Infrastructure & Reliability Engineering

Backup Infrastructure Migration

Completion: February 2026

Time Investment: ~10 hours

Status: Production-Ready

TL;DR - Why This Matters

Migrated from an unreliable USB-based backup system to enterprise-grade deduplicated backups with node-level redundancy. Implemented Proxmox Backup Server with chunk-level deduplication, enabling weeks of backup history on limited storage while maintaining 3-2-1 backup principles.

Key Achievement: Transformed backup reliability from ~60% success rate to 100%, while reducing storage requirements by 85% through deduplication.

The Problem

Initial State

4.5TB external USB hard drive for backups
Connected via USB 3.0 to single Proxmox node
Shared to cluster via NFS
~420GB of VM/container data across 3-node cluster
Daily backup jobs configured via Proxmox vzdump

Failure Modes

USB drive randomly disconnecting during overnight backup jobs
Drive entering sleep mode, causing mount path to disappear mid-backup
VMs stuck in "backup" state indefinitely
Some VMs unexpectedly shutting down when backup path lost
vzdump errors: cannot stat '/mnt/pve/exthdd-nfs/dump': No such file or directory

~40%

Backup Failure Rate

Multiple

Weekly Manual Interventions

High

Data Loss Risk

Enterprise Parallel: This mirrors the challenge companies face when backup infrastructure isn't reliable.

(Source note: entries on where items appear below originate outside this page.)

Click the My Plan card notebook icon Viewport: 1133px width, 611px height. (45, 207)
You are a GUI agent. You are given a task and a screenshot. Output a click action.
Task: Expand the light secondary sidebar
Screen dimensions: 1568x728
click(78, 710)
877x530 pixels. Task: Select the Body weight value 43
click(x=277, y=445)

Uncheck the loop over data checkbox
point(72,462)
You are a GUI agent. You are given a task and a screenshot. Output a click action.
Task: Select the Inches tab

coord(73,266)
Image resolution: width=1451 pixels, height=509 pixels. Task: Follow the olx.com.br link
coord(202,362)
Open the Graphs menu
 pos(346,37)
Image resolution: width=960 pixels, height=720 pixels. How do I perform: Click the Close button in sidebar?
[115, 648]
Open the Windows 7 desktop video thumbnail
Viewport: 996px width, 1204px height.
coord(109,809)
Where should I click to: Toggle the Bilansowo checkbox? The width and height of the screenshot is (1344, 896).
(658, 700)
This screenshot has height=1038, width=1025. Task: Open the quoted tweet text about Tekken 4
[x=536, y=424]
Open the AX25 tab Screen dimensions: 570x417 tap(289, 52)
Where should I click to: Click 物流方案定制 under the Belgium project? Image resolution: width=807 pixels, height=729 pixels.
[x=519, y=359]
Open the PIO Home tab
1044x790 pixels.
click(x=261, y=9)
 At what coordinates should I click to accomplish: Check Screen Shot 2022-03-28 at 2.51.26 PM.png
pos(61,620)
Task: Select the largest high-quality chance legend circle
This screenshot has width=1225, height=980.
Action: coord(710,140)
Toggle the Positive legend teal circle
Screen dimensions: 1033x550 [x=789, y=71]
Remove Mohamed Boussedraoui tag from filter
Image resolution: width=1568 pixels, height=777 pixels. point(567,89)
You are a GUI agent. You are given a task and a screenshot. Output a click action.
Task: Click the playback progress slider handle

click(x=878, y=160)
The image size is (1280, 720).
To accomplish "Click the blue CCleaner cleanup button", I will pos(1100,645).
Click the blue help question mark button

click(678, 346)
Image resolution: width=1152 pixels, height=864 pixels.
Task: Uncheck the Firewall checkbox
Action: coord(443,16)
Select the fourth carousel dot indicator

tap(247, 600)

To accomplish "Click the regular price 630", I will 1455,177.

A backup that fails 40% of the time is effectively useless - you only discover it during a crisis when you need to restore.

The Solution

Architecture Overview

┌──────────────────────────────────────────────────┐
│            Proxmox VE Cluster (3 nodes)          │
│                                                  │
│  Node 1 (pve01)      Node 2 (pve02)    Node 3   │
│  ├─ VMs/CTs          ├─ VMs/CTs        ├─ VMs   │
│  └─ PBS Primary      ├─ PBS Sync       └─ (NVMe)│
│     (1TB SATA)       ├─ NFS Share                │
│                      └─ (1TB SATA)               │
└──────────────────────────────────────────────────┘
                      │
                      ▼
        ┌─────────────────────────────┐
        │     Backup Flow (Daily)     │
        ├─────────────────────────────┤
        │  2:00 AM - VMs → PBS pve01  │
        │  4:00 AM - PBS pve01 → pve02│
        └─────────────────────────────┘

Technology Stack

Storage Layer:

Internal SATA HDDs: 2x 1TB WD drives (replaced external USB)
NVMe SSDs: Boot drives + fast VM storage
ext4 Filesystem: Simple, reliable, well-supported
NFS: Cross-node ISO/template sharing

Backup Layer:

Proxmox Backup Server (PBS): Deduplicated backup storage
Primary Instance: Node 1 (backup target)
Sync Instance: Node 2 (redundancy copy)
Chunk-Level Deduplication: Incremental storage efficiency
Built-in Verification: Integrity checking without full restore

Key Technical Decisions

Why Internal SATA vs External USB

▼

Reliability: No USB controller sleep issues
Performance: Direct SATA attachment eliminates USB latency
Consistency: Mount path never disappears
Enterprise Standard: Internal storage is production-grade

Why PBS vs Traditional vzdump

▼

Storage Efficiency: Deduplication reduces storage 85%
Incremental Backups: Only changed blocks stored
Faster Backups: Less data to transfer each run
Better Verification: Can verify backups without full restore
Web UI: Centralized monitoring and management

Why Node-Level Redundancy

▼

Hardware Failure Protection: If pve01's HDD fails, all backups still on pve02
Follows 3-2-1 Rule: 3 copies (live + primary + sync), 2 media types (NVMe + HDD), 1 offsite (future)
Zero Manual Intervention: Automatic sync keeps both copies current

Deduplication Mechanics

Storage Comparison

Without Deduplication (Traditional)

Day 1: 100GB VM → 100GB backup
Day 2: 100GB (2GB changed) → 100GB
Day 3: 100GB (3GB changed) → 100GB
Total: 300GB for 3 days

With PBS Deduplication

Day 1: 100GB VM → 100GB chunks
Day 2: 100GB (2GB changed) → +2GB
Day 3: 100GB (3GB changed) → +3GB
Total: 105GB for 3 days
Savings: 65%

Real-World Results:

420GB of live VM data
1TB backup drive capacity
Before PBS: Could store 1-2 full backup rotations
After PBS: Storing 4+ weeks of daily backups with room to grow

The Challenges

Challenge 1: USB Disconnect During Migration

▼

Symptom:

rsync: failed to stat '/mnt/pve/exthdd/iso/ubuntu.iso': No such file or directory
External HDD mount point disappeared mid-migration

Root Cause:

USB drive power management put drive to sleep during large file copy
Mount path became stale
rsync encountered non-existent path

Solution:

Disabled USB autosuspend temporarily:

echo -1 > /sys/module/usbcore/parameters/autosuspend

Used rsync with resume capability:

rsync -av --partial --progress /source/ /dest/

Monitored transfer with watch -n 1 df -h to detect disconnects immediately

Why This Matters: USB reliability issues aren't always obvious. Understanding Linux power management, mount lifecycle, and resilient copy strategies is essential for safe data migrations.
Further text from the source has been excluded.